* [Problem to work on]: Copy the data exactly from the line that contains "[sharik (opens in a new tab)] (134, 2075)" through the line that contains "[تواصل الموقع الإلكتروني", keeping both end lines and leaving out everything else.

* [Records shown]:
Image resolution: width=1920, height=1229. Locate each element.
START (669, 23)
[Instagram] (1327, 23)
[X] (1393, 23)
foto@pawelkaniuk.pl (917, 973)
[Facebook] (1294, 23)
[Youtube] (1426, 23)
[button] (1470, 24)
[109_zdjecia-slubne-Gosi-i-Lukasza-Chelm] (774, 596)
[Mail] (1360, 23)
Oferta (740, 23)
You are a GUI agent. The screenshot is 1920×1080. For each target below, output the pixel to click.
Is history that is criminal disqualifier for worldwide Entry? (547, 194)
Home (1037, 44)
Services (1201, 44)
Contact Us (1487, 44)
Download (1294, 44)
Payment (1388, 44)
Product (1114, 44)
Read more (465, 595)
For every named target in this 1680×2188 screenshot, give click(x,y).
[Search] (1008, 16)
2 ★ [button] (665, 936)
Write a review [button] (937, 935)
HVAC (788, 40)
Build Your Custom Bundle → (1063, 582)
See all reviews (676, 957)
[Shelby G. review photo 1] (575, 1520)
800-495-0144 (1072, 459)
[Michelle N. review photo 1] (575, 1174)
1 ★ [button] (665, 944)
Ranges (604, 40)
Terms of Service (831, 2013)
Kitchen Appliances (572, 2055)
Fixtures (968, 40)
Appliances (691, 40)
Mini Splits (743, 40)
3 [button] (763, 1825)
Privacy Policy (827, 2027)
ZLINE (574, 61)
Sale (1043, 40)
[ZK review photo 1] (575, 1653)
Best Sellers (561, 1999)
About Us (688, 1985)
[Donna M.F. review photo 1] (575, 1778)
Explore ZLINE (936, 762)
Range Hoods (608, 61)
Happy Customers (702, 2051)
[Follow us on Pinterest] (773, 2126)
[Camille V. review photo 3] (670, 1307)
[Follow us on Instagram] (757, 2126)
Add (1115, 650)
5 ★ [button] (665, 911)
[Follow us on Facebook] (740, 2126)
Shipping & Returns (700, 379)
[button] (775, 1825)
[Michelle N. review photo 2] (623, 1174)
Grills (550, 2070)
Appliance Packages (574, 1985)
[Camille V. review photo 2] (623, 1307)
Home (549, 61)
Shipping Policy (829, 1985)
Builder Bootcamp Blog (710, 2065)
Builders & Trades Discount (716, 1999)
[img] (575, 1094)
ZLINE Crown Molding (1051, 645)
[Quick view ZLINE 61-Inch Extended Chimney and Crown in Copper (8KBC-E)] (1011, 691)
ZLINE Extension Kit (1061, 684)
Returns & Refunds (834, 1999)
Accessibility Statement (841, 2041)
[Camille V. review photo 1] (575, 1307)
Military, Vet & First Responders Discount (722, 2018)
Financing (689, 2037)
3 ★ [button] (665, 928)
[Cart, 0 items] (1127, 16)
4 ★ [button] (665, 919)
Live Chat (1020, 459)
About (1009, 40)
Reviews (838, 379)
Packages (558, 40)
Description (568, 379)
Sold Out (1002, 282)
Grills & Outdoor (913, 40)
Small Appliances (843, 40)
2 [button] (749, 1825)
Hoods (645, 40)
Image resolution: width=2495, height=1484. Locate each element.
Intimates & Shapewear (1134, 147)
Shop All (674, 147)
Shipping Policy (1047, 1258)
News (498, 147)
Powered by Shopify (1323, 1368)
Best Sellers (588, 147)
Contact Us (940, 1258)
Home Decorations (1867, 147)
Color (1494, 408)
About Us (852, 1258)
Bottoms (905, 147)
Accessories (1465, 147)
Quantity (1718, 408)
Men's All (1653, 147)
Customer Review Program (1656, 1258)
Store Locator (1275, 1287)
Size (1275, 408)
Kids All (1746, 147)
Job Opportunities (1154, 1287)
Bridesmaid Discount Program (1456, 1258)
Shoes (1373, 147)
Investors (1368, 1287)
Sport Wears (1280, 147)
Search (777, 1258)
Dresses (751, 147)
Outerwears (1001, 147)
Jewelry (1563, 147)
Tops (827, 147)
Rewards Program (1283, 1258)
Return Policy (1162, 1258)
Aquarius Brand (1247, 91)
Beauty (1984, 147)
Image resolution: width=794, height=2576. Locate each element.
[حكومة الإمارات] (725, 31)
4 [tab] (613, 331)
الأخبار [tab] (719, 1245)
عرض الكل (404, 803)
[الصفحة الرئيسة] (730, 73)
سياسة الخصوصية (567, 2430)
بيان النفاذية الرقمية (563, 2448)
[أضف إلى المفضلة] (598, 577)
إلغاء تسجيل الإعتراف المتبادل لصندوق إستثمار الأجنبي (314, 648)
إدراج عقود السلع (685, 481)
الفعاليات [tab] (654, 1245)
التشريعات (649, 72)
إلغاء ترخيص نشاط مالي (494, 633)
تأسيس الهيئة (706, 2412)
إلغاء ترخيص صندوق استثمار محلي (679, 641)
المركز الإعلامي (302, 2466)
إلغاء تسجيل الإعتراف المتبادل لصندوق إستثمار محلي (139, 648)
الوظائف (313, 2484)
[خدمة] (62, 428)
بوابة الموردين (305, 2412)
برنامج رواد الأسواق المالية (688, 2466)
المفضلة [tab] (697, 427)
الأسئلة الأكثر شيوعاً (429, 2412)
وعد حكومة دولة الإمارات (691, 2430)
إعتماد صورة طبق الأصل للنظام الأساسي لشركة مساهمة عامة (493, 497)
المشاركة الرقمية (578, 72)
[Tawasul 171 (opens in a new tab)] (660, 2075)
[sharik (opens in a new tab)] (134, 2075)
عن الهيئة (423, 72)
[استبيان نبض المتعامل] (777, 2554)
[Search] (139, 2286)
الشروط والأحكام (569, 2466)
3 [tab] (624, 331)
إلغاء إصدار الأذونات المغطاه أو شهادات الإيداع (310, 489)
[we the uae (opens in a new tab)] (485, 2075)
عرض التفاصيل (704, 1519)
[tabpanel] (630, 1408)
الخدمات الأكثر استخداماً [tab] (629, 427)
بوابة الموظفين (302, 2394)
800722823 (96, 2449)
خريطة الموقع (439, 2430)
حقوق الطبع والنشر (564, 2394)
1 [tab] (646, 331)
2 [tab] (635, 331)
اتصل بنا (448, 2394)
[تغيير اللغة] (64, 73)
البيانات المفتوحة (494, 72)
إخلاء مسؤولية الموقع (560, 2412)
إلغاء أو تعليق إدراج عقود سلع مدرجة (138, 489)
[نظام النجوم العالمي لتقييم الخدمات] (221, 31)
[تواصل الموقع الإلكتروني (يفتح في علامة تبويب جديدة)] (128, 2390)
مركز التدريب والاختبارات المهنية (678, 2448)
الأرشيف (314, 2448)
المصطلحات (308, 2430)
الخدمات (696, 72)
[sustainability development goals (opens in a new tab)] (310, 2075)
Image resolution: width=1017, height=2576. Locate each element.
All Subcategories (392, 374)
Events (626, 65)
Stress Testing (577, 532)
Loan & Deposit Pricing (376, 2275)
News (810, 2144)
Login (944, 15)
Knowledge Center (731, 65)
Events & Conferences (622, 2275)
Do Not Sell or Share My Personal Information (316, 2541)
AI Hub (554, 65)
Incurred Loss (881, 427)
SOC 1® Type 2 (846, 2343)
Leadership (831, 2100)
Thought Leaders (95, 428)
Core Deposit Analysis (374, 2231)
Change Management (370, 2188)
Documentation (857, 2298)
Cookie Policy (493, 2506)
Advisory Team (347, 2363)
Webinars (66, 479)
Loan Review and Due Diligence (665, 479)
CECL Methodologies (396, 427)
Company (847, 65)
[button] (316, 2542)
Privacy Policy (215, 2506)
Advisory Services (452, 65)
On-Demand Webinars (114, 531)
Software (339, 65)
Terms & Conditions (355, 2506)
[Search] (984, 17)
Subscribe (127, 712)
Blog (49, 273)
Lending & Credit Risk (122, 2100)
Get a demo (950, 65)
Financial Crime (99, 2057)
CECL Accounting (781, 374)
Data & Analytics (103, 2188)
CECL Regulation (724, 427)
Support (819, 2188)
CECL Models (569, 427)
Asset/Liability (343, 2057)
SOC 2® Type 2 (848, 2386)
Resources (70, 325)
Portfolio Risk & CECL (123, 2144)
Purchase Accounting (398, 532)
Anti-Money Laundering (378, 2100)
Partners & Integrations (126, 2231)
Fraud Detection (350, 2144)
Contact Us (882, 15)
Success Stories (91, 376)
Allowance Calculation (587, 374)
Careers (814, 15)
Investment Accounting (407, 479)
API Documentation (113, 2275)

* [Answer box]:
[sharik (opens in a new tab)] (134, 2075)
عن الهيئة (423, 72)
[استبيان نبض المتعامل] (777, 2554)
[Search] (139, 2286)
الشروط والأحكام (569, 2466)
3 [tab] (624, 331)
إلغاء إصدار الأذونات المغطاه أو شهادات الإيداع (310, 489)
[we the uae (opens in a new tab)] (485, 2075)
عرض التفاصيل (704, 1519)
[tabpanel] (630, 1408)
الخدمات الأكثر استخداماً [tab] (629, 427)
بوابة الموظفين (302, 2394)
800722823 (96, 2449)
خريطة الموقع (439, 2430)
حقوق الطبع والنشر (564, 2394)
1 [tab] (646, 331)
2 [tab] (635, 331)
اتصل بنا (448, 2394)
[تغيير اللغة] (64, 73)
البيانات المفتوحة (494, 72)
إخلاء مسؤولية الموقع (560, 2412)
إلغاء أو تعليق إدراج عقود سلع مدرجة (138, 489)
[نظام النجوم العالمي لتقييم الخدمات] (221, 31)
[تواصل الموقع الإلكتروني (يفتح في علامة تبويب جديدة)] (128, 2390)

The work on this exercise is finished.